You can’t script genius, and you can’t neatly shape someone else’s genius to the standards of mere mortals. Sports teams always accept a level of eccentricity and idiosyncrasy from geniuses because the tradeoff is benefiting from their impossible-to-replicate talents.

Does this mean Jackson doesn’t prepare as well as others? To be honest, I don’t know.

Jackson is introduced prior to the team’s Week 3 game against the Detroit Lions. (Jerry Jackson/The Banner)

Jackson has always been more inscrutable than most. With no agent, his circle is tight. The Ravens seem to have a looser grasp on his medical updates than with other players. He is well-liked and well-respected in the Ravens’ locker room, but not necessarily an open book even to his longtime teammates and coaches.

To many of us, Jackson’s inner life is a black box. While tabloids splashed wedding photos of Buffalo Bills quarterback Josh Allen and actress Hailee Steinfeld this past year, you’d have a better chance of finding smoking-gun evidence of UFOs than definitive news nuggets of Jackson’s personal life. That seems to be how he likes it.

I don’t want to imply that Jackson is above questioning, because he’s not. If you want to talk about reasons to doubt him, a good place to start is that he has a lousy record against upcoming opponent Pittsburgh (3-6) with more interceptions (10) than touchdown passes (9). He has a spotty 3-5 record in the postseason, a reputation of which he is keenly aware.

▸ **Data provided**
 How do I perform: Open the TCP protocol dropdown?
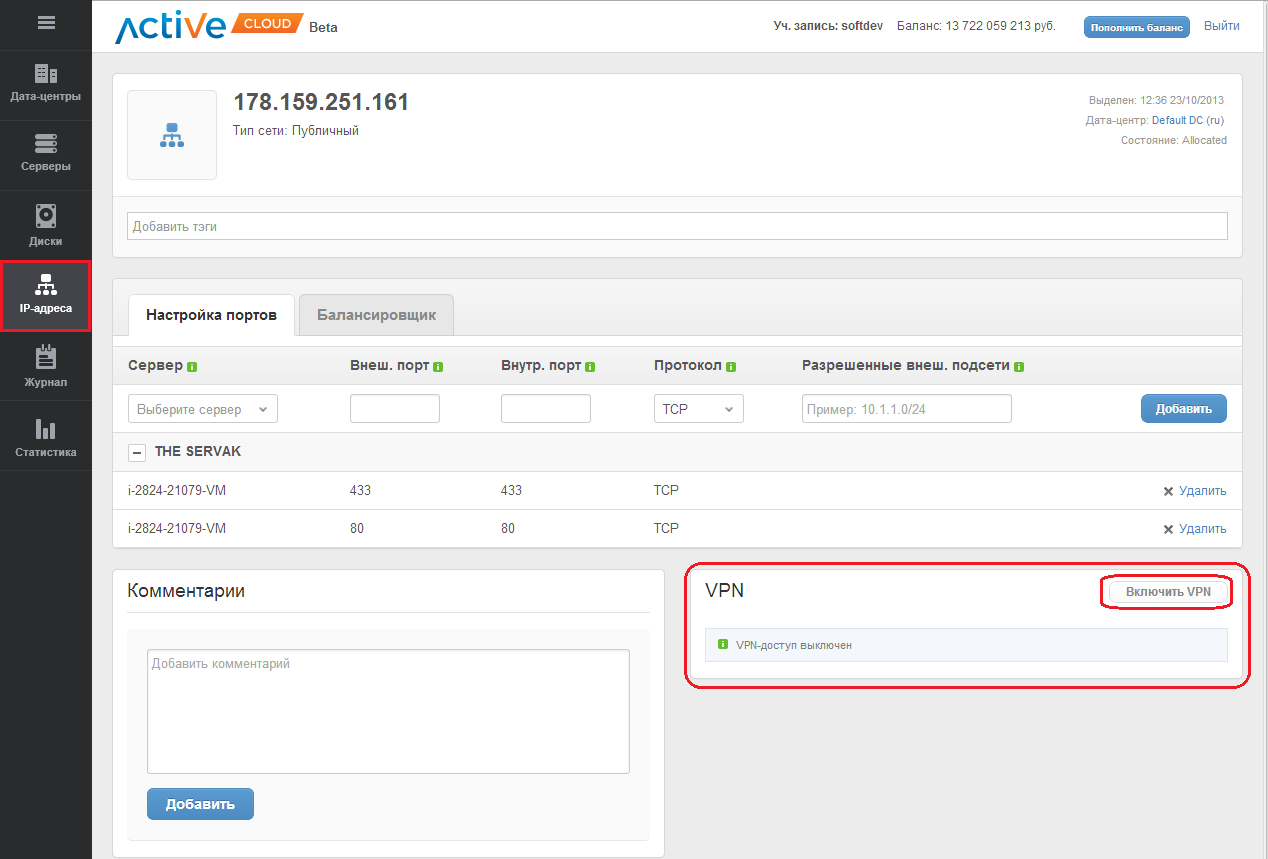click(x=698, y=409)
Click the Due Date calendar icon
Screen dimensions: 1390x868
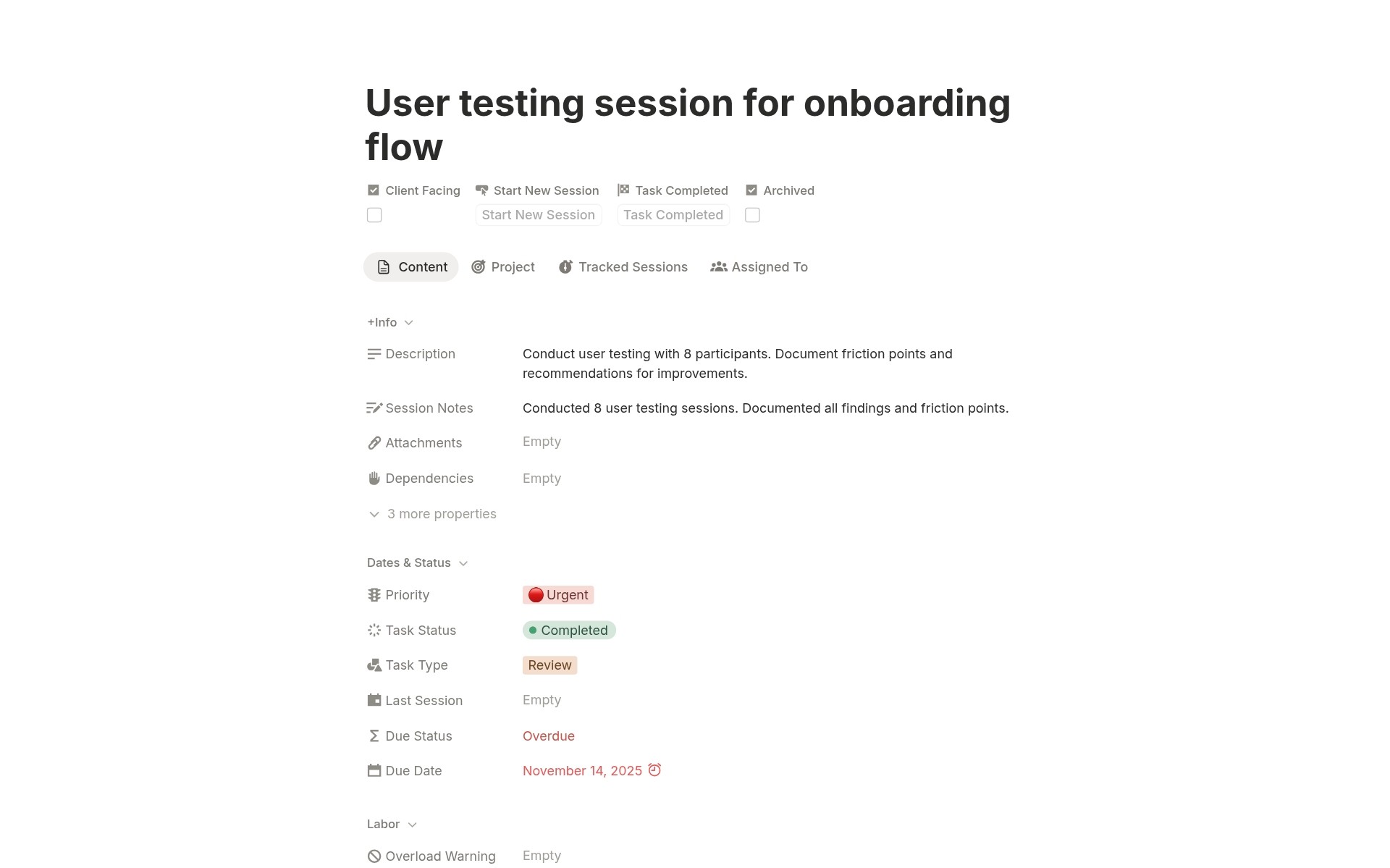[374, 770]
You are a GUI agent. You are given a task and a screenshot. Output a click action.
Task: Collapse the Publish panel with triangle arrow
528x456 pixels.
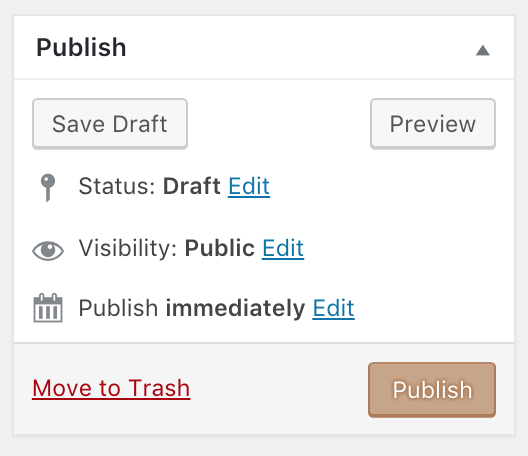(483, 51)
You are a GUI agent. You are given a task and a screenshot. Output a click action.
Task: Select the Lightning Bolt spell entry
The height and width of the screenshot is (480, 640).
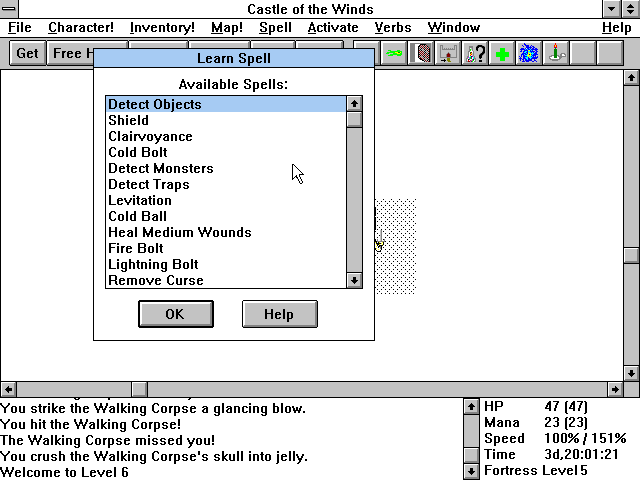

▸ **Assignment**
Retype, word for word, the part of the passage about Jackson above that opens with the words containing "To many of us, Jackson’s" and closes with "is keenly aware.".

▸ **Task answer**
To many of us, Jackson’s inner life is a black box. While tabloids splashed wedding photos of Buffalo Bills quarterback Josh Allen and actress Hailee Steinfeld this past year, you’d have a better chance of finding smoking-gun evidence of UFOs than definitive news nuggets of Jackson’s personal life. That seems to be how he likes it.

I don’t want to imply that Jackson is above questioning, because he’s not. If you want to talk about reasons to doubt him, a good place to start is that he has a lousy record against upcoming opponent Pittsburgh (3-6) with more interceptions (10) than touchdown passes (9). He has a spotty 3-5 record in the postseason, a reputation of which he is keenly aware.